Professor Elizabeth Canuel of the Virginia Institute of Marine Science and colleagues have received seed funding from the College of William and Mary to establish a multidisciplinary study group to explore the use of algae as a source of biofuels.
Their "exploratory Global Inquiry Group," or e-GIG, grew out of the collaborators' on-going interests in addressing two of humanity's most pressing problems: the urgent need to develop sustainable sources of energy, and to lessen the environmental impacts of energy use.
Joining Canuel in the project are co-cordinator Rob Hinkle, an associate professor of Chemistry, as well as Tina Bunai (Associate Research Professor, Applied Science), William Cooke (Professor of Physics), Emmett Duffy (Loretta and Lewis Glucksman Professor of Marine Science), Sarah Stafford (Paul Verkuil Associate Professor of Economics and Public Policy), John Swaddle (Assoc. Professor of Biology), Gene Tracy (Chancellor Professor of Physics and Applied Science), and Mike Unger (Research Associate Professor of Environmental and Aquatic Animal Health).
Canuel and colleagues are actively exploring the potential of growing and harvesting wild algae within wastewater streams to produce economic quantities of liquid biofuels. "There are several benefits to this approach," says Canuel. "It's relatively inexpensive, it's low-tech, and it can be used on a large scale. Most appealing is that it would solve two problems at once: providing a renewable fuel while simultaneously keeping excess nutrients out of coastal waters."
————
= WHAT THIS EXERCISE ASKS =
1 > Reproduce the algae biofuels passage verbatim, everything from "Joining Canuel in" down to "Aquatic Animal Health).".
2 > Using the algae biofuels passage, answer yes or no for each statement and quote the words that decide it. (a) The seed funding came from the College of William and Mary. (b) Rob Hinkle is a professor of Physics. (c) Canuel describes the wastewater approach as expensive.

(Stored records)
————
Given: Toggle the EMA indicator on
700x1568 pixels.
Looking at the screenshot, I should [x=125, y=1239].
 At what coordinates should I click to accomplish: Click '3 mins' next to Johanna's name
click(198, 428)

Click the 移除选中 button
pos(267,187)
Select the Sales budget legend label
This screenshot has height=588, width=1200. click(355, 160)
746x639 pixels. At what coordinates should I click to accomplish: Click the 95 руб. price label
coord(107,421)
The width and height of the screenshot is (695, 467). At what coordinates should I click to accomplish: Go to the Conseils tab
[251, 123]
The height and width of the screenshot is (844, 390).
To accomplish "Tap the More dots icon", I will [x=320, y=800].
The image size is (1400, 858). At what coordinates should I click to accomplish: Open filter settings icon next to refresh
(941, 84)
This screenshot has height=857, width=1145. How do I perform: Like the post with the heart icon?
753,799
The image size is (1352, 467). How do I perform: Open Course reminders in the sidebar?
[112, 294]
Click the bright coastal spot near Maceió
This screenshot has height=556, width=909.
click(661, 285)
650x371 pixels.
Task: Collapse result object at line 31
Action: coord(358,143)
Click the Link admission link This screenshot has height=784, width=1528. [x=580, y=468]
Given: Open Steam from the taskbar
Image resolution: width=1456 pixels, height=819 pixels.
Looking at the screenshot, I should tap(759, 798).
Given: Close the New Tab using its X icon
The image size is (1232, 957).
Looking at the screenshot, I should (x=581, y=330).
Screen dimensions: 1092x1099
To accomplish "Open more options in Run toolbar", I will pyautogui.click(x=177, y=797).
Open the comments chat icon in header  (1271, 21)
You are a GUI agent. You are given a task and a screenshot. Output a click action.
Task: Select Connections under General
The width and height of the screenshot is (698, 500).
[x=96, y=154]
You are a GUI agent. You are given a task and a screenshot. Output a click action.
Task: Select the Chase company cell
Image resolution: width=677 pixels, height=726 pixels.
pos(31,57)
————
= ANSWERS TO THE PROBLEMS =
1 >
Joining Canuel in the project are co-cordinator Rob Hinkle, an associate professor of Chemistry, as well as Tina Bunai (Associate Research Professor, Applied Science), William Cooke (Professor of Physics), Emmett Duffy (Loretta and Lewis Glucksman Professor of Marine Science), Sarah Stafford (Paul Verkuil Associate Professor of Economics and Public Policy), John Swaddle (Assoc. Professor of Biology), Gene Tracy (Chancellor Professor of Physics and Applied Science), and Mike Unger (Research Associate Professor of Environmental and Aquatic Animal Health).

2 >
(a) Yes: "have received seed funding from the College of William and Mary"
(b) No: "Rob Hinkle, an associate professor of Chemistry"
(c) No: "It's relatively inexpensive"